A recent Kaiser family foundation poll shows that 59% of Americans want to see this program improved, not repealed--another reason the Republicans have lost this debate. There are legitimate arguments against government expansion, but the Republicans haven't been making them. Instead they've resorted to fear tactics (remember "death panels"), demagoguery (socialism!), concocted bad-news stories and irrelevant bean-counting. One reason the 7.1 million people signing up became such a big deal is that Republicans made it a litmus test. Given public disgust with the noxious atmosphere in Washington, you might expect that the GOP would be ripe for a reset on this issue. They could argue, We're gonna reform this thing, make it an efficient free-enterprise model for the world. After all, the bone structure of Obamacare--the exchanges, the individual mandate--came out of the conservative Heritage Foundation 25 years ago.

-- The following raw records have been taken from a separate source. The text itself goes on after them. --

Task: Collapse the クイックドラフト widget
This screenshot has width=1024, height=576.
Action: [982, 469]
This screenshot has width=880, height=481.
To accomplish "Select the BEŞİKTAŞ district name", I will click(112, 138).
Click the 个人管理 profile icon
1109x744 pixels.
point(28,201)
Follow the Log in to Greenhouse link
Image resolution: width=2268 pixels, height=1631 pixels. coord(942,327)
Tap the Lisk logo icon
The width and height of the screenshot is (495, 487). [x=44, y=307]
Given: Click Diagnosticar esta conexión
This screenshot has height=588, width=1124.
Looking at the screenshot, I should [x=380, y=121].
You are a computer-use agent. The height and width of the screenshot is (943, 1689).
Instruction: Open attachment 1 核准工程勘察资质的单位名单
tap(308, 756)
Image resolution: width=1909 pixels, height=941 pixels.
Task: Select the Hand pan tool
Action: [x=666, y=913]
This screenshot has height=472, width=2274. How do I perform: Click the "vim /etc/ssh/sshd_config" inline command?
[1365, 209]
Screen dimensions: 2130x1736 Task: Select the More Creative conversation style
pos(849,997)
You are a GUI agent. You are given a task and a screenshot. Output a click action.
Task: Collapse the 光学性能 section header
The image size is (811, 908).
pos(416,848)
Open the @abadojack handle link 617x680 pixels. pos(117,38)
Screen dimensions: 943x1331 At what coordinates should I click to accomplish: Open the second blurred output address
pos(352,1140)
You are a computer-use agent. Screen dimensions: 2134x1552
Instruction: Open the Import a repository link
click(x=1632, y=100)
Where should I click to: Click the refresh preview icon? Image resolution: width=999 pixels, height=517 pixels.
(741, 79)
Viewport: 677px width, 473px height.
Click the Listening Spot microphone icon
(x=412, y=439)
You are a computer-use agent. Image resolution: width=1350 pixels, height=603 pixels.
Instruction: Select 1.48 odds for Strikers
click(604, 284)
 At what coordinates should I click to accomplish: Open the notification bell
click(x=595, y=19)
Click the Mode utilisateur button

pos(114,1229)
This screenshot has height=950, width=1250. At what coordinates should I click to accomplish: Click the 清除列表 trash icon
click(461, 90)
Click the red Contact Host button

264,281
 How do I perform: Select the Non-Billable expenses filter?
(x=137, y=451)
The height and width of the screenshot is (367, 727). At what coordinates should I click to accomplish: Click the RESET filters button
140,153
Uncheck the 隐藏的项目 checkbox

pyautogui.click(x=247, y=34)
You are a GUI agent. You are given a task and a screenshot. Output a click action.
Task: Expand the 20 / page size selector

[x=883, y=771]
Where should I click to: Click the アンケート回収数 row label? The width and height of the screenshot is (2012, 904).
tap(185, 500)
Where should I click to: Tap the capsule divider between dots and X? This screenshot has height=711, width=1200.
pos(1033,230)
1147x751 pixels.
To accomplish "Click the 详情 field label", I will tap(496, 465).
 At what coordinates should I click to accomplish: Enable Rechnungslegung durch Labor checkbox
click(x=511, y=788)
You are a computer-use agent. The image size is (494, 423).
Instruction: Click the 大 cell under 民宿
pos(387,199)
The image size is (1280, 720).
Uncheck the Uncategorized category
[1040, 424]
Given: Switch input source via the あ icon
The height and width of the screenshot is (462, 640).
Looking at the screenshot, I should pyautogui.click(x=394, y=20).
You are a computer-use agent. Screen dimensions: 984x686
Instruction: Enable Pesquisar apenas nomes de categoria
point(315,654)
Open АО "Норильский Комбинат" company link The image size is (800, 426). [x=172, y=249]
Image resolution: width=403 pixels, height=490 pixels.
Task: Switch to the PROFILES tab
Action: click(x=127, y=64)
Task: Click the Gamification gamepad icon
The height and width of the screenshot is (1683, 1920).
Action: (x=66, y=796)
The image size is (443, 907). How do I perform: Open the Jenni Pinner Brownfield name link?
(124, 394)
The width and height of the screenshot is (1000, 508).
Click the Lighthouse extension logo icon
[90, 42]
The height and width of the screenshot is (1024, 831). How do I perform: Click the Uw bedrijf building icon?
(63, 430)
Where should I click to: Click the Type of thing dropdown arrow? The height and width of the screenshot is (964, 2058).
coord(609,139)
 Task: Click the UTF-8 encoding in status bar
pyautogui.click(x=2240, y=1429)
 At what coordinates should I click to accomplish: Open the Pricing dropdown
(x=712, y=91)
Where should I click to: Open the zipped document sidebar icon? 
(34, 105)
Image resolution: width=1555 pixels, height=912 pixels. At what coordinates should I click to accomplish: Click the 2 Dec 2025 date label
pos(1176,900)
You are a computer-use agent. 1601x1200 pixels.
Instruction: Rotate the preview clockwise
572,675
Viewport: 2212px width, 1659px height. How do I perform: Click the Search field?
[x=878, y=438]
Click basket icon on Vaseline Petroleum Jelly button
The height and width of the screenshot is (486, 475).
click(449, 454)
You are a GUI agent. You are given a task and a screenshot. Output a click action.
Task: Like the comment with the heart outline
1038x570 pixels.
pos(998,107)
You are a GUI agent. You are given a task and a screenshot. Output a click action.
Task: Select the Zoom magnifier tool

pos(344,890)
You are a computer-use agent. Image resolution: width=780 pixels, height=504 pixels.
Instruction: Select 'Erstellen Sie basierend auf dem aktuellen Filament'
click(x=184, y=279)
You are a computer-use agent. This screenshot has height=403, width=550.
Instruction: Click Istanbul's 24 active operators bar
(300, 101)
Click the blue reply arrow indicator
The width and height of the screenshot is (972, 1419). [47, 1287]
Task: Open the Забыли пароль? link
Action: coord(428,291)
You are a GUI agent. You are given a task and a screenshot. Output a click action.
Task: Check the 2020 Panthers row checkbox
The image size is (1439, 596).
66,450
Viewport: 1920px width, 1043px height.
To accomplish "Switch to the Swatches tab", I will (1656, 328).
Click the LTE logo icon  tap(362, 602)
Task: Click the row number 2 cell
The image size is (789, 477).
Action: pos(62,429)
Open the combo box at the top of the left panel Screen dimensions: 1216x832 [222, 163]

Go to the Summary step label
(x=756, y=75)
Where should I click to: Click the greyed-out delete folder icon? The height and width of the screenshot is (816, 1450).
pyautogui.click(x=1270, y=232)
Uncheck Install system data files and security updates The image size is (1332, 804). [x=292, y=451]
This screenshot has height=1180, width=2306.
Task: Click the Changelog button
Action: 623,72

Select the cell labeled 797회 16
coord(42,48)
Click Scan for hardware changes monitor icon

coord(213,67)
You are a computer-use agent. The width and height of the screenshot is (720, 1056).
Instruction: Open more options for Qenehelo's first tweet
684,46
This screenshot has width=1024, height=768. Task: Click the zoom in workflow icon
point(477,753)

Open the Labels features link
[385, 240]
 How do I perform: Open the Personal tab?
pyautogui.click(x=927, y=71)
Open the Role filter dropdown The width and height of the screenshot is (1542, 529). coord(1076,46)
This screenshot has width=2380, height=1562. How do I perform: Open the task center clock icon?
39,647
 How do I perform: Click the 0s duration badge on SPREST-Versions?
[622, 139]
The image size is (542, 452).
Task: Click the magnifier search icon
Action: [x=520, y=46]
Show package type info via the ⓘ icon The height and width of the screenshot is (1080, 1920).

But no. John Boehner and other GOP leaders sent a reflexive message to the 7.1 million enrollees: they're still against it, no retreat, no surrender. That makes political sense in a dull, conventional-wisdom way. Current polls have them winning the House and perhaps the Senate in November. But what happens if Obamacare brings better coverage to millions of Americans between now and then? What happens if the good-news stories start outplaying the bad? Politics is never static, especially seven months from Election Day.